FRANK: Ich habe eine Verordnung über die Errichtung von jüdischen Wohnbezirken erlassen. Das Datum weiß ich nicht auswendig. Über die Voraussetzung und die Notwendigkeiten dazu werde ich noch den Anklägern Rede stehen.

DR. SEIDL: Haben Sie Abzeichen zur Kenntlichmachung der Juden eingeführt?

FRANK: Jawohl.

DR. SEIDL: Haben Sie im Generalgouvernement selbst die Zwangsarbeit eingeführt?

FRANK: Zwangsarbeit und Arbeitszwang wurden durch mich als eine der ersten Verordnungen eingeführt. Aber aus den ganzen Verordnungen und ihrem Wortlaut geht klar hervor, daß ich hierbei nur an eine Arbeitspflicht im Lande gedacht habe zur Beseitigung der Kriegszerstörungen, der durch den Krieg vorgenommenen notwendigen Gemeinschaftsarbeiten, also im gleichen Maße, wie diese Arbeitspflicht ja auch im Reiche bestand.

DR. SEIDL: Haben Sie im Bereich des Generalgouvernements, wie es von der Anklage behauptet wird, Bibliotheken ausgeplündert?
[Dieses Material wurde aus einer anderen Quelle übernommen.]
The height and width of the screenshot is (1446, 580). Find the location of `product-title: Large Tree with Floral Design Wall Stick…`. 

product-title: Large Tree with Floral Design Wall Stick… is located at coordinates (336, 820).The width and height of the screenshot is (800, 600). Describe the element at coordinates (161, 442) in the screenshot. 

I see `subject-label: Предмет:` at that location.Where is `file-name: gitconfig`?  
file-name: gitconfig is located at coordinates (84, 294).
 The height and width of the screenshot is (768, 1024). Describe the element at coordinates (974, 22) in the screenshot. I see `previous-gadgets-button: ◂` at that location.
FRANK: Diese Frage kann ich glatt mit Nein beantworten. Die größte und wertvollste Bibliothek, die wir vorgefunden haben, die Bibliothek der Jagellonischen Universität in Krakau, die Gott sei Dank unzerstört war, habe ich selbst in ein neues Bibliotheksgebäude überführen lassen und in ihrem gesamten Bestand, einschließlich der ältesten Urkunden dort pfleglichst behandelt.

DR. SEIDL: Herr Zeuge! Haben Sie selbst als Generalgouverneur die Universitäten im Generalgouvernement geschlossen?
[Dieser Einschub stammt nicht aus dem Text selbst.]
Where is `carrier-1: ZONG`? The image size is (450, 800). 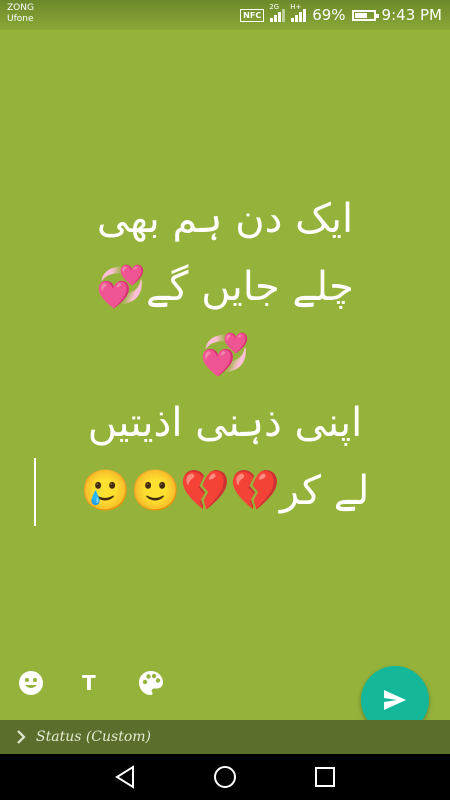
carrier-1: ZONG is located at coordinates (20, 8). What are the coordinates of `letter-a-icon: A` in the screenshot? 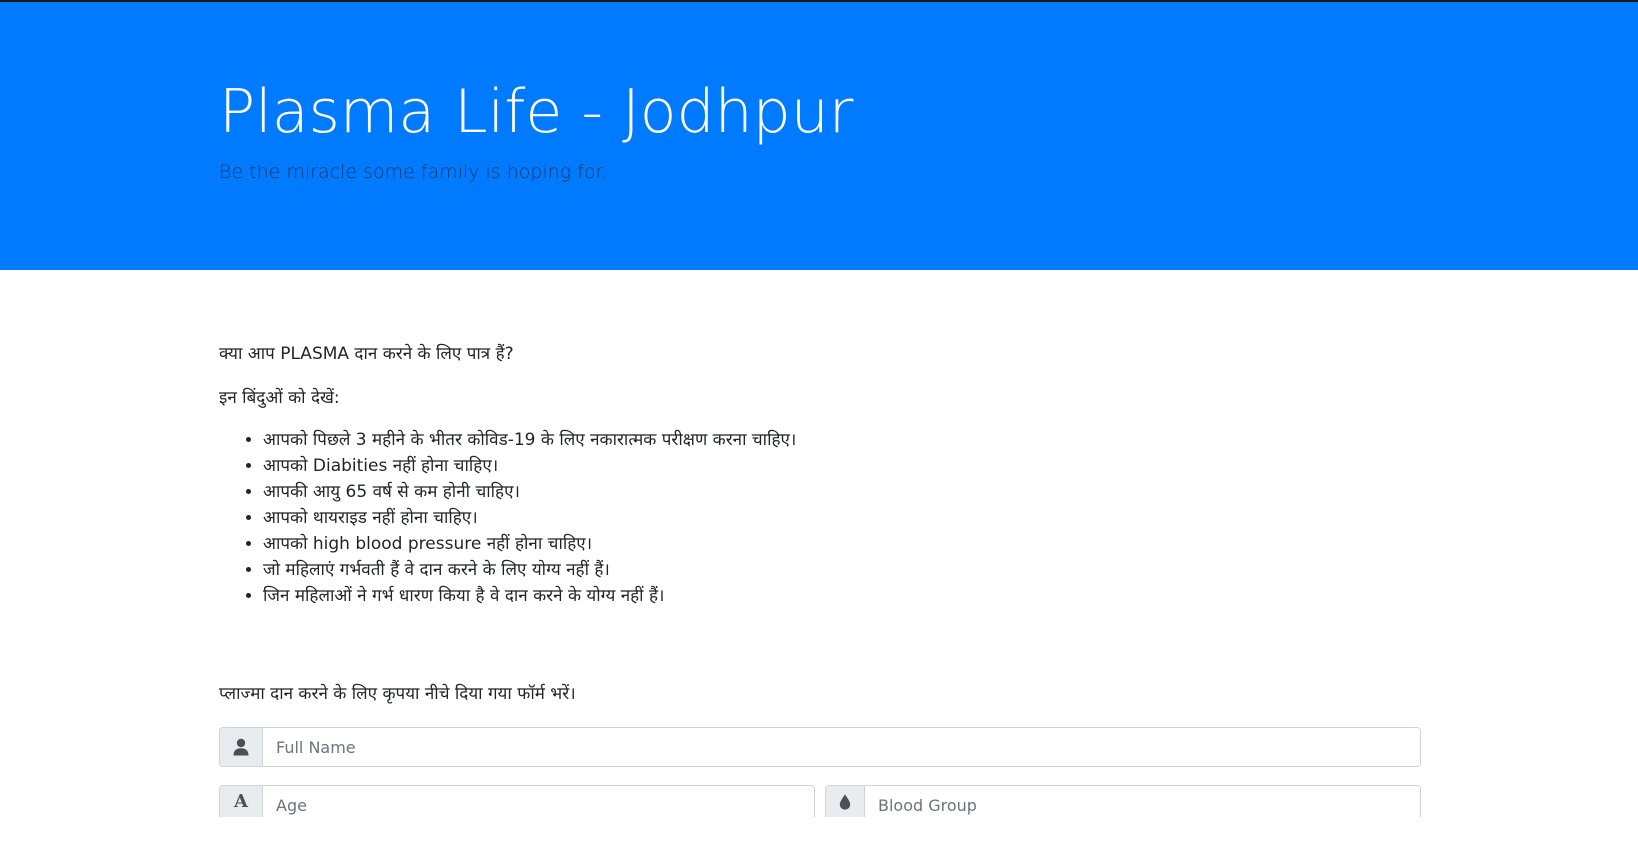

FRANK: Die Universitäten im Generalgouvernement waren geschlossen, als wir kamen, durch den Krieg. Die Wiedererrichtung der Universitäten war durch Befehl Adolf Hitlers verboten. Ich habe mir für die Bedürfnisse der polnischen und ukrainischen Bevölkerung dadurch geholfen, daß ich Hochschulkurse für polnische und ukrainische Studenten eingeführt habe, in denen praktisch Hochschularbeiten geleistet wurden, ohne daß die Reichsstellen irgendwie daran Kritik üben konnten. Tatsächlich war das Universitätsleben in dem durch den Krieg bedingten beschränkten Ausmaß für Polen und Ukrainer um so mehr gewährleistet, weil ja der dringendste Bedarf an einheimischen Akademikern, insbesondere Ärzten, Technikern, Juristen, Lehrern und so weiter, gegeben war.

VORSITZENDER: Der Gerichtshof wird sich nunmehr auf zehn Minuten vertagen.